O Sumário traz as mensagens-chave e os resultados consolidados no Diagnóstico, elaborado por 53 especialistas acadêmicos e governamentais, 12 jovens pesquisadores e 26 representantes de povos indígenas e populações tradicionais do Brasil, em diálogo com atores do poder público e da sociedade
civil.
Interdependência e resiliência
A Amazônia Azul – como é chamada a área marinha brasileira com 5,7 milhões de km² – equivale a 2/3 do território continental e abriga alta biodiversidade em uma grande variedade de habitats. As atividades econômicas relacionadas ao Oceano e regiões costeiras respondem por 20% do PIB nacional e abrangem distintos setores – pesca, aquicultura, navegação, mineração e turismo são alguns exemplos –, o que denota seu potencial para gerar riquezas e desenvolvimento.
Ao chamar a atenção para a deterioração do Oceano e da zona costeira e o resultante prejuízo na qualidade de vida da população, o estudo evidencia para o público, seja ele morador ou não do litoral, a relação de interdependência com esse ambiente. “A prosperidade e a soberania do país e o bem- estar do povo brasileiro dependem direta e indiretamente do Oceano e dos benefícios que ele provê, como segurança alimentar, hídrica e energética, recursos minerais e biotecnológicos, proteção da linha de costa e regulação climática. Tal regulação torna a Terra habitável, produz parte do oxigênio que respiramos, atenua o efeito estufa e controla o regime de chuvas que sustenta a produção agrícola nacional”, diz o texto.Para Beatrice Padovani, professora de Oceanografia da Universidade Federal de Pernambuco e uma das coordenadoras do Diagnóstico, a biodiversidade marinha-costeira e seu imenso patrimônio despontam como a nossa resiliência diante da crise socioambiental que o país e o mundo enfrentam.

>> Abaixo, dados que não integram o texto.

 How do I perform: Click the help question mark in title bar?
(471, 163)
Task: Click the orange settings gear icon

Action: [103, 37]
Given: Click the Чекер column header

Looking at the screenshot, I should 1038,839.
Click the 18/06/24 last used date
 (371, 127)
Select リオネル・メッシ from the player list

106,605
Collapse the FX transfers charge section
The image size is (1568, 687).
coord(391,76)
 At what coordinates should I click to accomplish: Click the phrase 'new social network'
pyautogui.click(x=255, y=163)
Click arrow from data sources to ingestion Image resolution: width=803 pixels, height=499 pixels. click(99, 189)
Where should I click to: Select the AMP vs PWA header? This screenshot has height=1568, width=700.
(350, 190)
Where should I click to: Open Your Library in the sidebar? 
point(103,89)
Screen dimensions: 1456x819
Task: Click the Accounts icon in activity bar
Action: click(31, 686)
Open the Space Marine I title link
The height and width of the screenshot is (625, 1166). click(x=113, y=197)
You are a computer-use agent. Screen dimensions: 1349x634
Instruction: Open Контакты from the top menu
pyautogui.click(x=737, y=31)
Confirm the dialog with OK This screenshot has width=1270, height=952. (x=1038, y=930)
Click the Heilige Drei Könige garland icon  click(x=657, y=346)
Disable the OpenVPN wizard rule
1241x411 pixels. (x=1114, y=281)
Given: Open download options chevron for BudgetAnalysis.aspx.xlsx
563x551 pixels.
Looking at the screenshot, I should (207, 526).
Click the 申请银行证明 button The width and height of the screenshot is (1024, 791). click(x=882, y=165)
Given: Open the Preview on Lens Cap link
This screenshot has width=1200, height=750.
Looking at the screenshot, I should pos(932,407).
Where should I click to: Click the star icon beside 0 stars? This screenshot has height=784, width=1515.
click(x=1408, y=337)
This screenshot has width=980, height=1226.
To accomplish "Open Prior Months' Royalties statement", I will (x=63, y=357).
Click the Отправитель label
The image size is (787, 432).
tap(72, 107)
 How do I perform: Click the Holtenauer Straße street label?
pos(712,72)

“Milhões de pessoas vivem e tiram seu sustento do Oceano e da zona costeira, daí a importância de fazermos boas escolhas e a hora de agir é agora”. Alexander Turra, professor da Cátedra Unesco para a Sustentabilidade do Oceano na Universidade de São Paulo e um dos coordenadores do Diagnóstico alerta para o fato de estarmos comprometendo a capacidade do Oceano em contribuir com a sociedade. “A tendência de perda da biodiversidade e dos benefícios providos pela natureza é alarmante, mas temos todos os elementos para reverter esse cenário”.
Ameaças
O Diagnóstico mostra que as alterações na zona marinha-costeira são diversas e complexas, com efeitos sinérgicos e cumulativos entrelaçados a políticas públicas e atividades humanas. Entre as principais causas da perda da biodiversidade marinha-costeira no país – e dos consequentes prejuízos no fornecimento de serviços ecossistêmicos – estão: ocupação desordenada e mudanças no uso do solo que danificam e suprimem áreas naturais (como aterramento de manguezais e supressão de áreas de restinga), ocasionando estreitamento da costa e perda de habitat de inúmeras espécies; poluição (plástico, poluentes industriais e excesso de nutrientes derivados de fertilizantes agrícolas e de esgotos); sobre-exploração de recursos e má gestão da pesca (que acarretam aumento do número de espécies ameaçadas de extinção, colapso de estoques pesqueiros e insegurança alimentar); introdução de espécies exóticas invasoras e as mudanças climáticas.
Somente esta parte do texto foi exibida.